America has Mickey Mouse, Japan has Hello Kitty and Hong Kong has McDull.

McDull does not have beauty, brains, wealth or even good luck. He is slow and fat. His father has disappeared and his mother is bringing him up on her own in some poor part of Hong Kong that is dirty and falling apart. She is stern and expects too much of him. Yet he has a big heart and big dreams.When one thing fails, he tries another,never giving up, never losing heart. His hero is Lee Lai-Shan, the only person from Hong Kong ever to win an Olympic gold medal. McDull’s head may be in the clouds but his heart is in the right place – even if his bowels are always getting him into trouble!

His stories are heartwarming, somewhat sad but full of laughs – even if you do not get the tongue-in-cheek satire on Hong Kong life and the play on Cantonese slang. The stories show a deep, bittersweet love for Hong Kong. Told through the eyes of a boy, they have the wisdom of years.

Unlike Disney, nothing is cleaned up and made to seem better than it is; no smiley face is pasted over life’s troubles. Its sense of the world is urban whereas Disney’s is suburban.

McDull is the creation of artist Alice Mak and writer Brian Tse. McDull started out as a character in the comic books of his distant cousin, McMug. By the 1990s he had his own comic books. In the 2000s he had his own films.

The first film was “My Life as McDull” (2001). The fourth and latest one came out just last summer, “McDull Kungfu Kindergarten” (2009). The films mix together drawings with computer animation and live action shots.

McDull’s teacher is Ms Chan. She looks like a white woman with wavy brown hair but acts like she is Chinese. The same with the school’s headmaster. Even strangers in the streets of Hong Kong look like them. Curious.
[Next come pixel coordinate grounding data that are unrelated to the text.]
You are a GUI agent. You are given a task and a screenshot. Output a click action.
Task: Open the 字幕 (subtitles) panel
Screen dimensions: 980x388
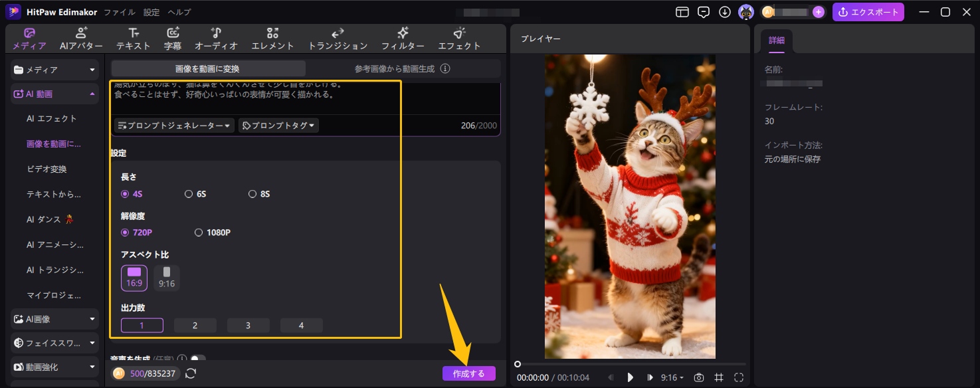point(173,39)
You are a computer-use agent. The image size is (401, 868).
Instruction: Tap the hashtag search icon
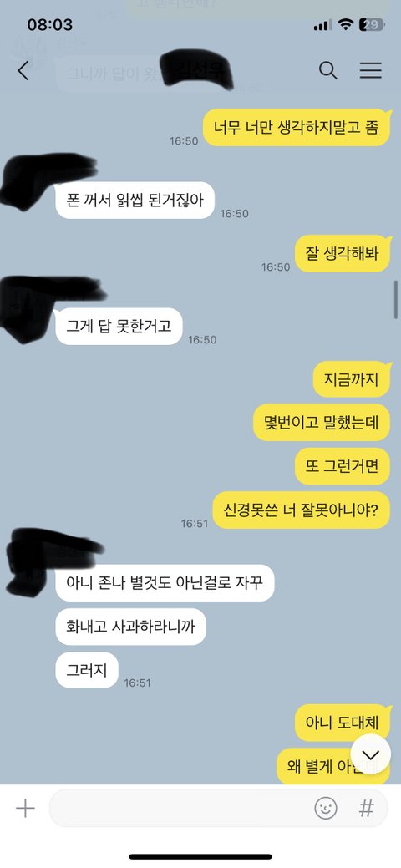[366, 808]
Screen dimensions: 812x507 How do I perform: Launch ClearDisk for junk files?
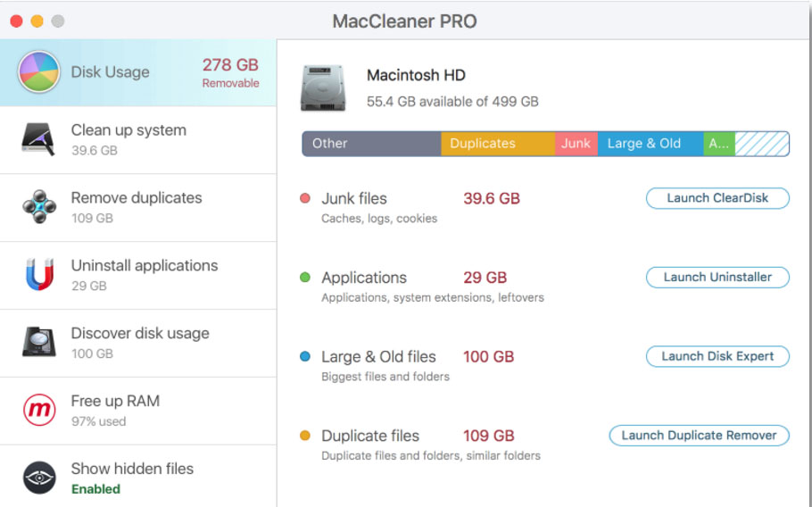pyautogui.click(x=717, y=198)
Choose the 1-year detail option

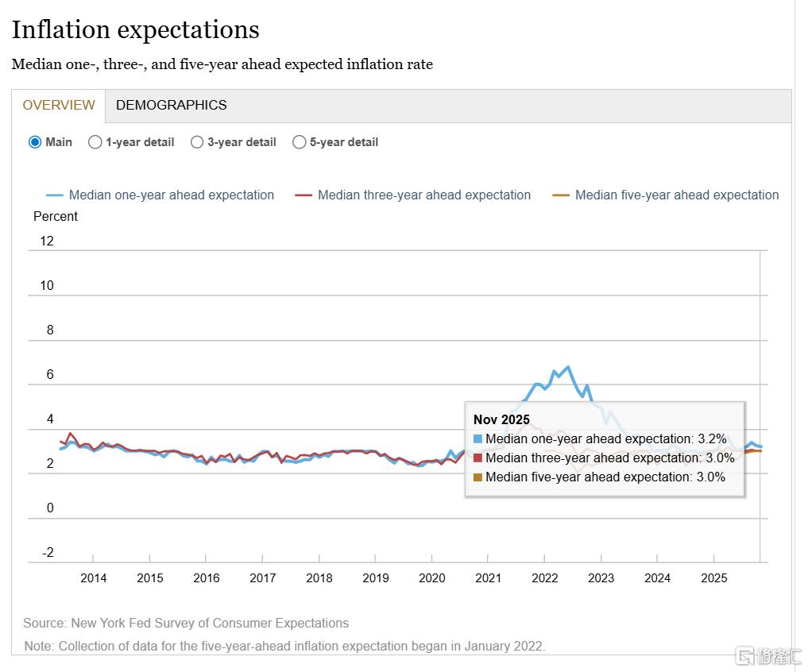[95, 142]
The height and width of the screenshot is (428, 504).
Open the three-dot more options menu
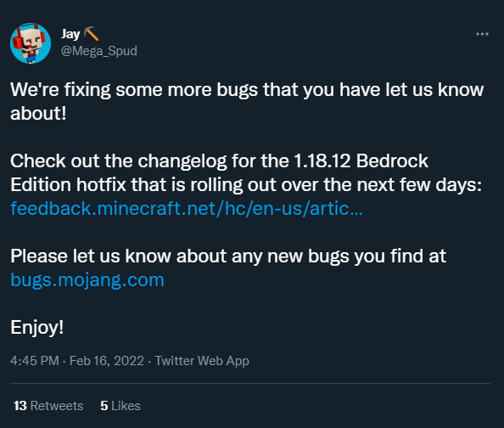482,34
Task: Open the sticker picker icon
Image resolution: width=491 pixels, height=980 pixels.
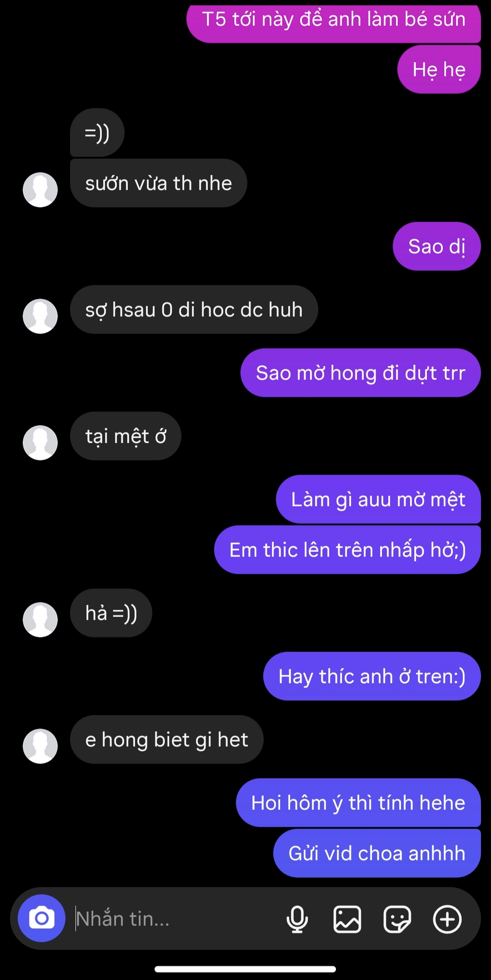Action: coord(397,919)
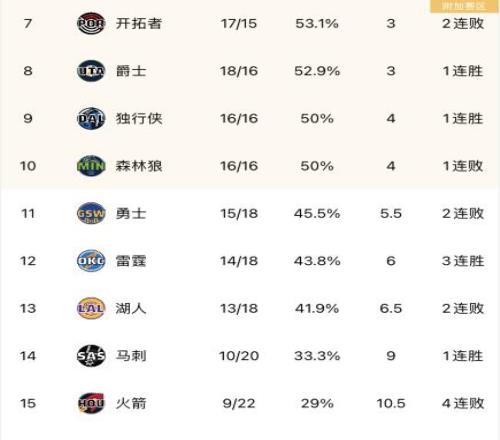Select the Warriors GSW logo
The width and height of the screenshot is (500, 440).
point(91,213)
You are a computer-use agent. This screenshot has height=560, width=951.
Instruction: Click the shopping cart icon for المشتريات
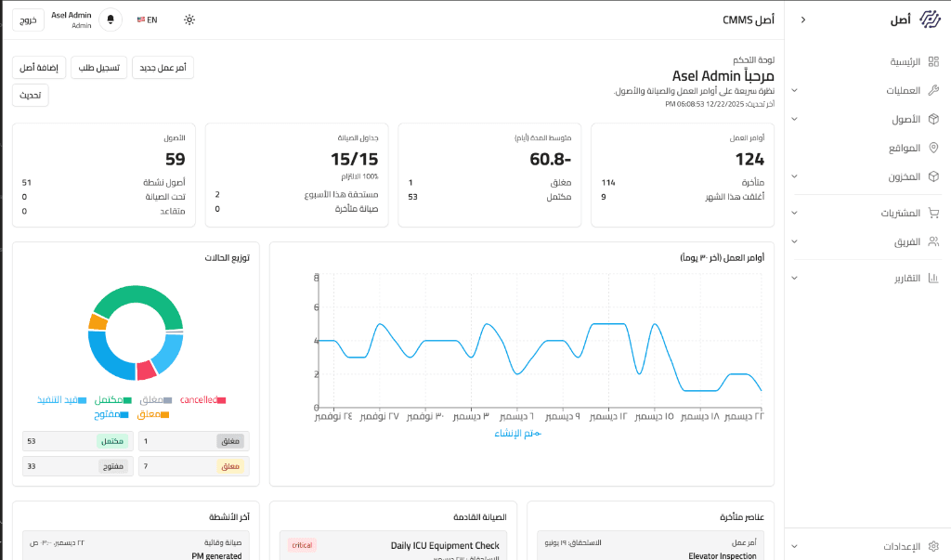point(934,213)
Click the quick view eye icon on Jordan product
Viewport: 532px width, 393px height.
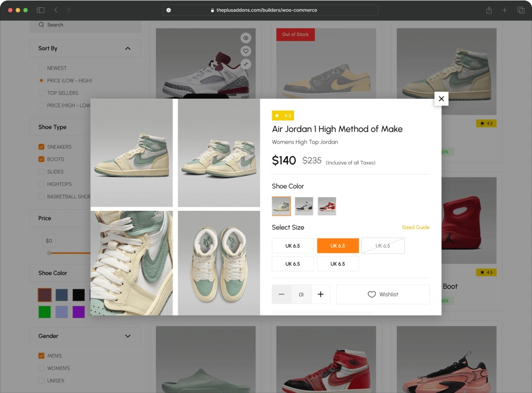(245, 37)
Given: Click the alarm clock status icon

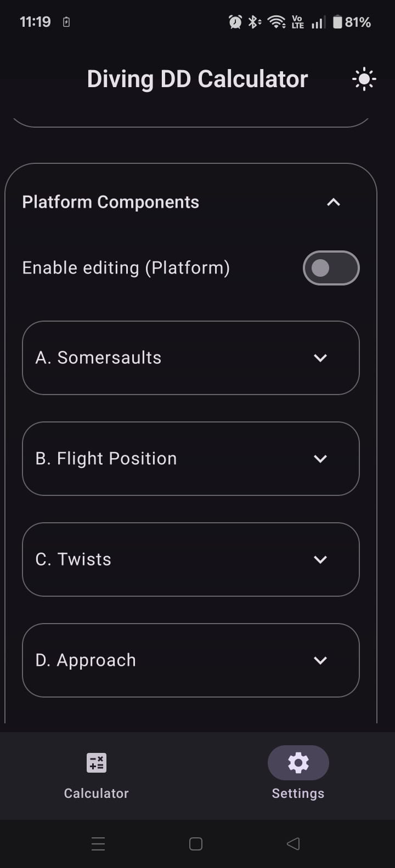Looking at the screenshot, I should (x=234, y=21).
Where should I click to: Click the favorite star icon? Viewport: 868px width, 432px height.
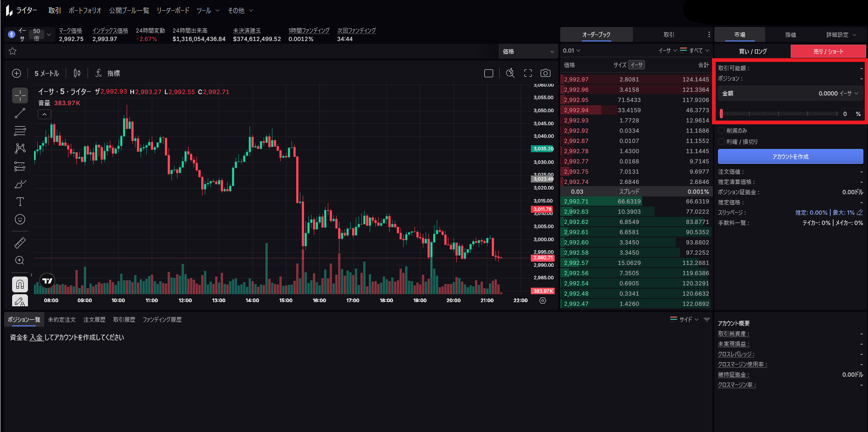pyautogui.click(x=13, y=51)
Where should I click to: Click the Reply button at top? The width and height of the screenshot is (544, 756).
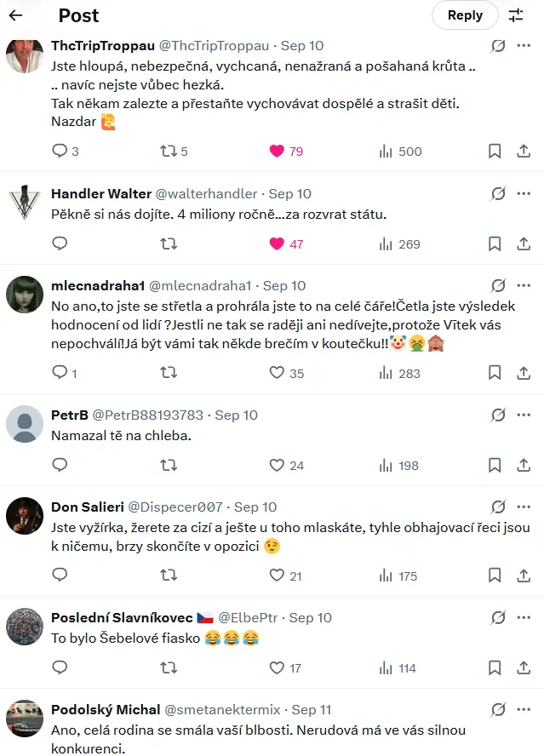[465, 15]
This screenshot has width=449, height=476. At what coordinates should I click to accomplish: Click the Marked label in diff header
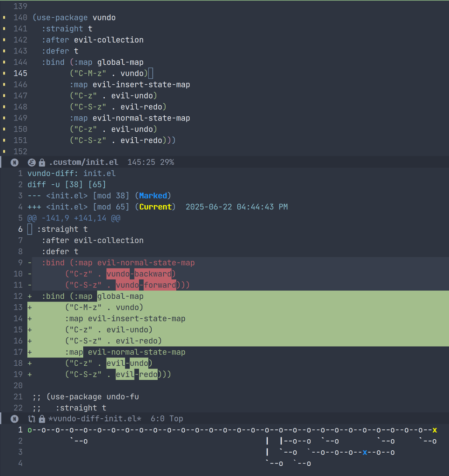(x=153, y=196)
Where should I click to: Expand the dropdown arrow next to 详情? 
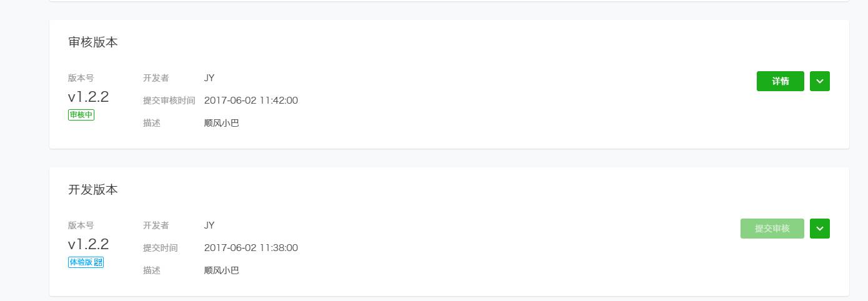click(819, 81)
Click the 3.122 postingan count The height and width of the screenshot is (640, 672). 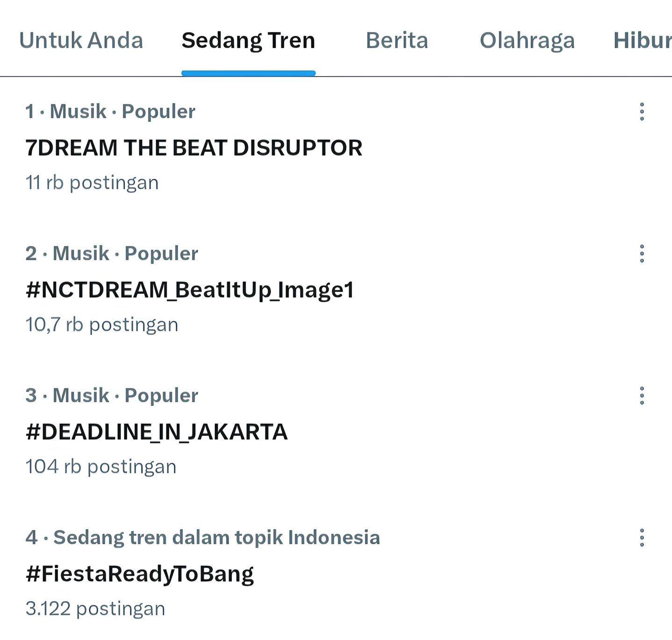click(x=95, y=609)
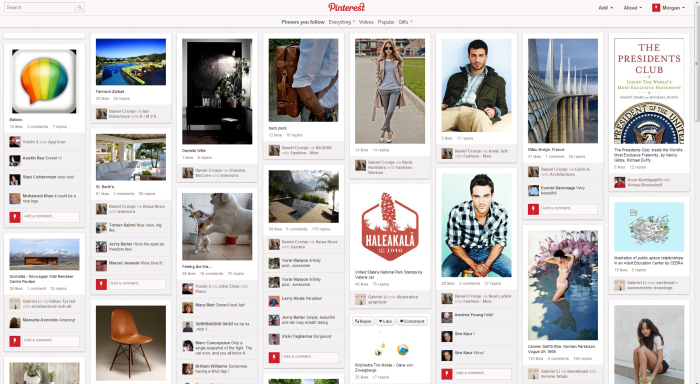The width and height of the screenshot is (700, 384).
Task: Click the page vertical scrollbar
Action: [697, 63]
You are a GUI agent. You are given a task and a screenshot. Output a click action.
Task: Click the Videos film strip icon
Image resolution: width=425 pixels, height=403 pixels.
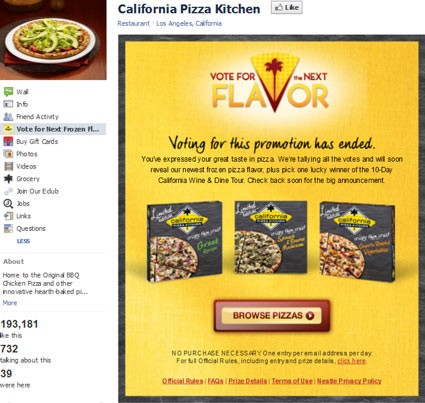click(x=8, y=166)
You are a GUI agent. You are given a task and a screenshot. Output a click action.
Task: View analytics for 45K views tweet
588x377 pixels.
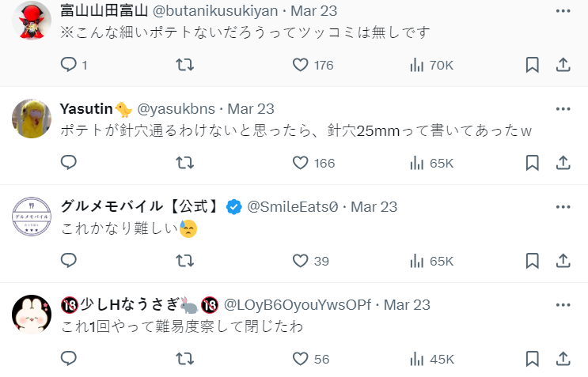[418, 359]
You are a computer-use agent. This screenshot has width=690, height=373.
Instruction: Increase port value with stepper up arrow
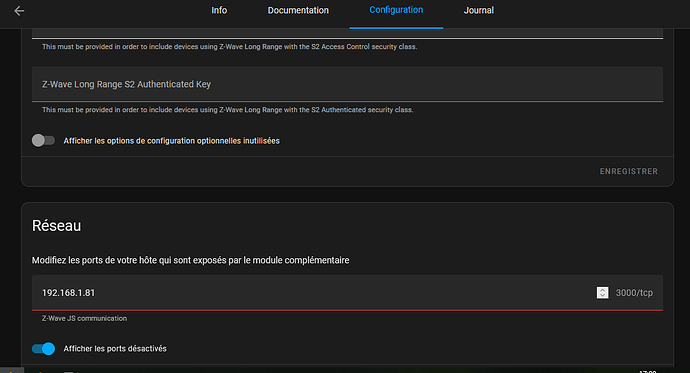point(602,290)
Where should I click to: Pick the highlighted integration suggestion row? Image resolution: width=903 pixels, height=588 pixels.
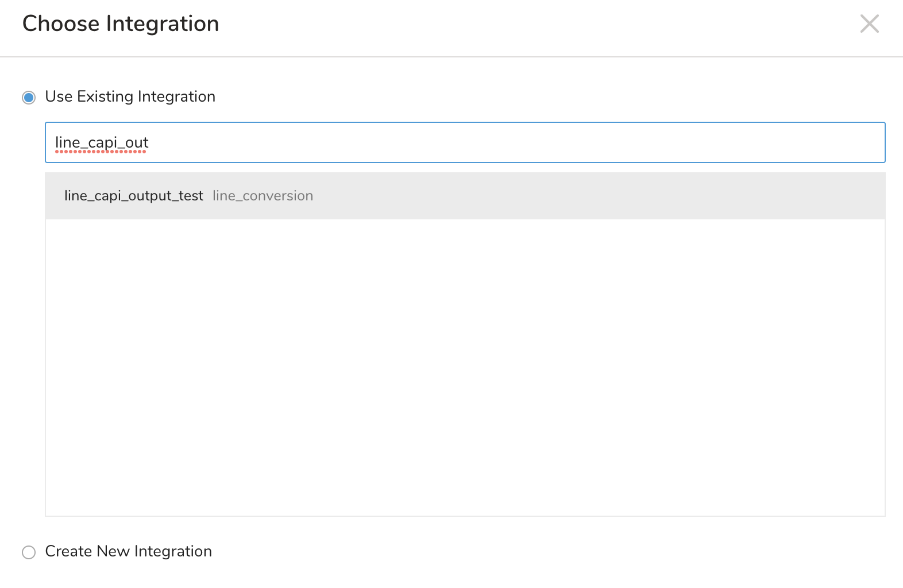pyautogui.click(x=464, y=196)
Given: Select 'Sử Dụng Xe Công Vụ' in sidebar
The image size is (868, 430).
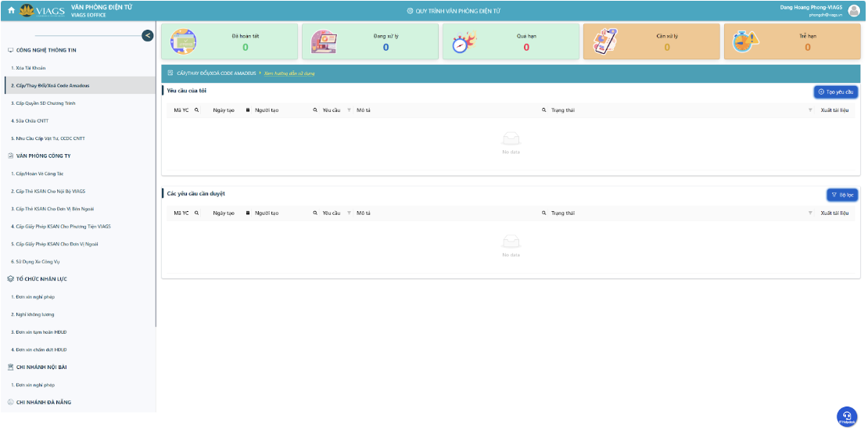Looking at the screenshot, I should [38, 261].
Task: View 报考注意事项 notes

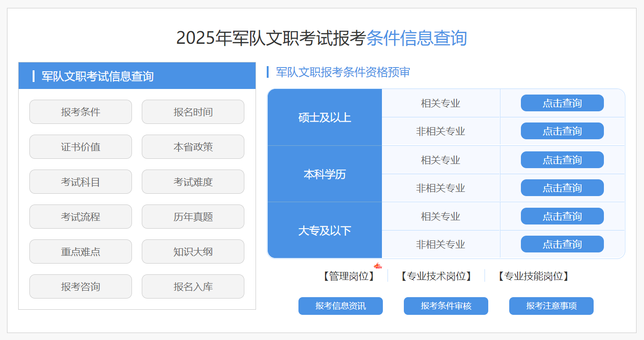Action: [x=551, y=306]
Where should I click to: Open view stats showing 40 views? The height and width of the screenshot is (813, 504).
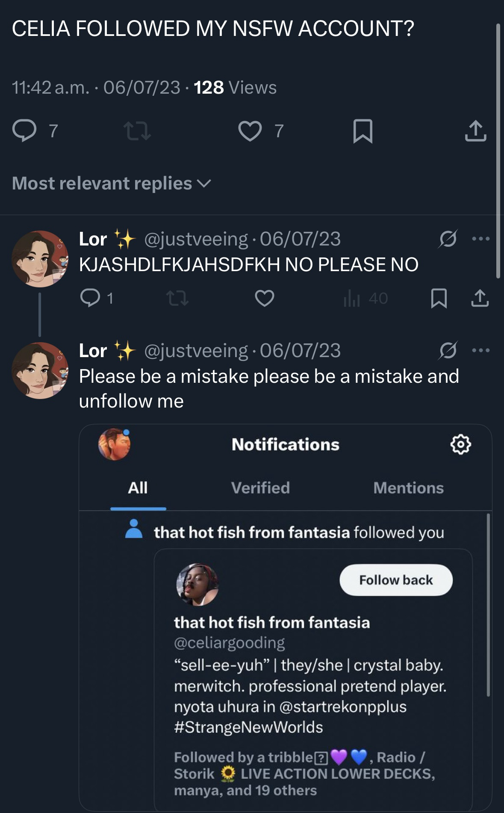click(365, 298)
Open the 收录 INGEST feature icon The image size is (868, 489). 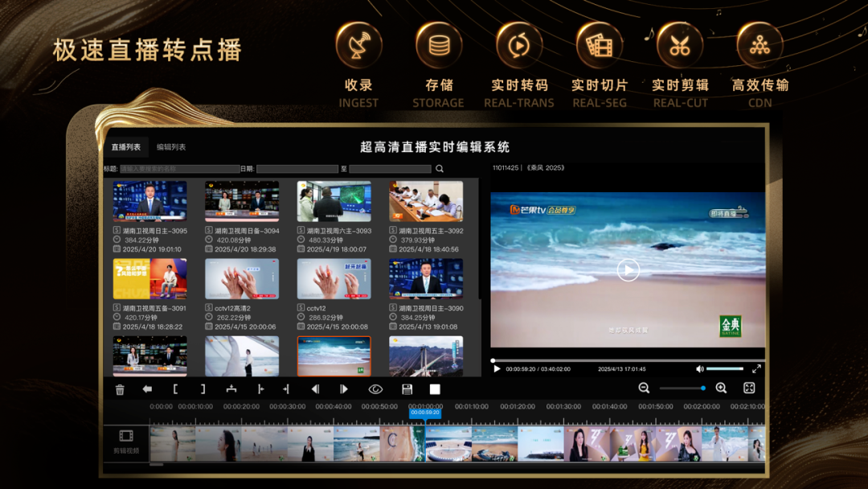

One night McDull makes a little man named Excreman out of his dung (there is quite a bit of bathroom humour in these stories). He gives him a scarf of toilet paper and a small cup for a hat. Together in the middle of the night they go to Dung World. There Excreman tells him of his dream of helping flowers to grow. Before he brings McDull back to his room he says:

Remember us whenever you see the humblest, the deserted and the despised.

I found out about McDull while reading about Lou Jing, the half-black singer from Shanghai. People called her “Stupid” when she was growing up. She said that McDull would tell them that she is not stupid but kind.